Isto porque, ainda que a Autoridade Europeia para a Segurança Alimentar (EFSA) e a Organização Mundial da Saúde (OMS) reconheçam que, até ao momento, não há evidências de qualquer tipo de contaminação através do consumo de alimentos cozinhados ou crus, nunca é demais adotar medidas de prevenção contra o COVID-19.

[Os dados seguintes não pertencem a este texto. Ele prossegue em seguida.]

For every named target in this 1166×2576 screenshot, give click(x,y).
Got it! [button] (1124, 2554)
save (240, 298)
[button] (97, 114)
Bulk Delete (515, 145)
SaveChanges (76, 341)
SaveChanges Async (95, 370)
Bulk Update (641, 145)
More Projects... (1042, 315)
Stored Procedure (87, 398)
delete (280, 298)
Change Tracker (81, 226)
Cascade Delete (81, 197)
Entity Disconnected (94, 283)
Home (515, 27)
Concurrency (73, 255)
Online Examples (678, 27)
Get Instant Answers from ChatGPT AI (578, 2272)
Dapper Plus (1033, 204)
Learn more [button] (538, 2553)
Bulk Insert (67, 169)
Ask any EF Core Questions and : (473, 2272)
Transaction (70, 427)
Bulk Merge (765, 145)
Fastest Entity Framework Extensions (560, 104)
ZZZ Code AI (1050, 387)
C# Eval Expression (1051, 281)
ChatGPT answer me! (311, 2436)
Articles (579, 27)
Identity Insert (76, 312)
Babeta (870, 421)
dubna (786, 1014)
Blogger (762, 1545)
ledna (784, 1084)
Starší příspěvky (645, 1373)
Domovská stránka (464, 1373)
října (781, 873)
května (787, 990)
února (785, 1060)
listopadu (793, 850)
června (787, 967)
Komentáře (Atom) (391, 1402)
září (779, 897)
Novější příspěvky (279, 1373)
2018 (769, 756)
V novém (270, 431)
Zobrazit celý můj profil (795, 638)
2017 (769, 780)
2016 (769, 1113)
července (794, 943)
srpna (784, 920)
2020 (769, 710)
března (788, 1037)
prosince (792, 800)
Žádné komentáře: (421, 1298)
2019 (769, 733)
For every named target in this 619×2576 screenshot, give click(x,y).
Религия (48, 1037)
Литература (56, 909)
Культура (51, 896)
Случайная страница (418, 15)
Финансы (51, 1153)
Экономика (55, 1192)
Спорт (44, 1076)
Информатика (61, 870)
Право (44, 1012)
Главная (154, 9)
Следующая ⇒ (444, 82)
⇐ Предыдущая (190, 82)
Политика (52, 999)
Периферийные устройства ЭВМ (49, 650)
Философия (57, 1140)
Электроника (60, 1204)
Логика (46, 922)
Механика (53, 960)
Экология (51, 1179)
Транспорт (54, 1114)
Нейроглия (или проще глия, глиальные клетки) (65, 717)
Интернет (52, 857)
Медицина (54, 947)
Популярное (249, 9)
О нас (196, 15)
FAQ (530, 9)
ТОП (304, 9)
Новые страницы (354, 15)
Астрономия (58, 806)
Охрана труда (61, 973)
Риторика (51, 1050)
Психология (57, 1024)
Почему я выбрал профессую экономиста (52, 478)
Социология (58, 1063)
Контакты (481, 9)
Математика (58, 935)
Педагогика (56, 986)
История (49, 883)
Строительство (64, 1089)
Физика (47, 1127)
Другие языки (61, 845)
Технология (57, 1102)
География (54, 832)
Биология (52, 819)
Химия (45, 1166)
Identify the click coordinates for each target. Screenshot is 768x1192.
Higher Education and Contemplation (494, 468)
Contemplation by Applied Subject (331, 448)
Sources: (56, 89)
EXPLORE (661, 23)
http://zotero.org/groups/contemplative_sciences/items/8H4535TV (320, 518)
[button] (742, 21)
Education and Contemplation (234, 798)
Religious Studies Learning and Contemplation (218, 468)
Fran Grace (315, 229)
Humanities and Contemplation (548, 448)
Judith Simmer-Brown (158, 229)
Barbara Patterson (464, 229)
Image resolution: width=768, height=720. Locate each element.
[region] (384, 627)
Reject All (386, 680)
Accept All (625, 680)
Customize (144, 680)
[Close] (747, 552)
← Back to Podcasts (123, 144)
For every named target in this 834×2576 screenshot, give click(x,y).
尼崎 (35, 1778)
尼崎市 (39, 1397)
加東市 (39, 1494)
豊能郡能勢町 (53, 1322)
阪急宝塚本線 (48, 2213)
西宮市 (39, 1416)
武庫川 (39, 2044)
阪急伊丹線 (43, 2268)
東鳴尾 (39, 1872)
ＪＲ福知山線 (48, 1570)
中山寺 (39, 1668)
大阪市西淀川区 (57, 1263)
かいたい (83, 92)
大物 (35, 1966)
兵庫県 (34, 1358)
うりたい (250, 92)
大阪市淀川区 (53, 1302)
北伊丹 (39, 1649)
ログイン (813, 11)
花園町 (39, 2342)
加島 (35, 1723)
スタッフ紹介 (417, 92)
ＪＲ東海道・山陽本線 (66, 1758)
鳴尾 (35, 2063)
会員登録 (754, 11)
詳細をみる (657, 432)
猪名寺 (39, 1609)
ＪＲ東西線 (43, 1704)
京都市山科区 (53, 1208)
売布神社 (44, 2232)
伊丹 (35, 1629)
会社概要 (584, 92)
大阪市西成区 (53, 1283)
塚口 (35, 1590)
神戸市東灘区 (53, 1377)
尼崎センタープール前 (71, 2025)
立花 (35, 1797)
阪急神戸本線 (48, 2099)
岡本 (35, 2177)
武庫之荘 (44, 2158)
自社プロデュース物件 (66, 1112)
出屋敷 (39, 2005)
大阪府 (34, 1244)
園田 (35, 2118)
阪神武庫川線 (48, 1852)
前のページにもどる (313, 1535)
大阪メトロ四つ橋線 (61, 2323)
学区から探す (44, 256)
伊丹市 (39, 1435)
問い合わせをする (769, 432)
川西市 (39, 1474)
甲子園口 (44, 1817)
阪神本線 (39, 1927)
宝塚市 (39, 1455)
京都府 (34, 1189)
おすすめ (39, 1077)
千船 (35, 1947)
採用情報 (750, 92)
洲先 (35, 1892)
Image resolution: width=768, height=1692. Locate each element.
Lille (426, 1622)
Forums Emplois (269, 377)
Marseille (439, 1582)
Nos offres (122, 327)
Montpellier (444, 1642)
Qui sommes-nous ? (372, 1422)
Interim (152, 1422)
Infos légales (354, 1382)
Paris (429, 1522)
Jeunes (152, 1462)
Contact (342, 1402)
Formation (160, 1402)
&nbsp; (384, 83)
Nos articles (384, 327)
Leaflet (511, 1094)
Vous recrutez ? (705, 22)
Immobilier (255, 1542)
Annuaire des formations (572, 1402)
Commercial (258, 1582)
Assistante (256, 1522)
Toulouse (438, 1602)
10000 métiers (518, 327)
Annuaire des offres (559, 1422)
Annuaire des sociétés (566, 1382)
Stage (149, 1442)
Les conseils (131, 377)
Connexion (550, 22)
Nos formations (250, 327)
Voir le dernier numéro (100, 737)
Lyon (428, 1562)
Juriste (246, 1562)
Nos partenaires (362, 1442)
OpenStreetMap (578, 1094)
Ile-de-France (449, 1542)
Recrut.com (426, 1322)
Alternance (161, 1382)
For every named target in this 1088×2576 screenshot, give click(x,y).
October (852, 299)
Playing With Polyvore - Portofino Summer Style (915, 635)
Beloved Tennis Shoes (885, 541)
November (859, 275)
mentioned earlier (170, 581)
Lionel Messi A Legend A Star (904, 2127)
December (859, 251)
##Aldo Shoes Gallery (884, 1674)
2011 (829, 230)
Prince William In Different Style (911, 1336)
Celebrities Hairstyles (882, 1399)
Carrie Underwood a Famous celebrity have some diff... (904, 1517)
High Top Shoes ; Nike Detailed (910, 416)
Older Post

Aliado à alimentação deve também estar o exercício físico que, de acordo com a DGS, podem ser coisas tão simples como caminhadas por casa, exercícios simples adaptados à condição física (com recurso, por exemplo, aos vídeos de YouTube, reforçando ainda mais a importância de aprender a usar a tecnologia) ou, pelo menos, o idosos deve levantar-se várias vezes para fazer tarefas de forma a não estar parado.

Exemplo de um plano alimentar para um idoso em isolamento

O consumo de água é um fator essencial para uma alimentação equilibrada, seja qual for a faixa etária. No caso dos idosos, a nutricionista Lillian Barros relembra que devem beber cerca de oito copos de água por dia e há uma forma de perceber se estão bem hidratados: "Pela coloração e odor da urina (não deve ser amarelada nem ter odor forte)".

Esta ideia deve estar presente ao longo e a cada dia, tal é exemplo no plano alimentar feito pela nutricionista. Nunca esquecer que devem ser tidas em conta as recomendações alimentares prescritas previamente, mas em casos genéricos este é um exemplo do que pode dar a um idoso.

Exemplo de um plano alimentar para idoso em isolamento

Pequeno-almoço:
1 pão com manteiga de frutos secos ou 1 fatia de queijo + 1 iogurte
OU
Papas de aveia + fruta

Meio da manhã:
1 fruta + frutos secos

Almoço:
Sopa + prato com fonte de proteína como ovos, pescado, carne magra ou leguminosas + 3 colheres de sopa de arroz ou massa ou quinoa ou 3 rodelas de batata doce + vegetais cozinhados ou crus

Lanche:
1 fruta
+ 1 iogurte
+ 1 c. sopa de aveia
+ Canela em pó

Jantar:
Sopa com leguminosas + 1 ovo cozido

Não esquecer:
8 copos de água por dia.
Devem ser promovidas refeições frequentes ao longo dia e de menor volume (cerca de 5 a 6 refeições).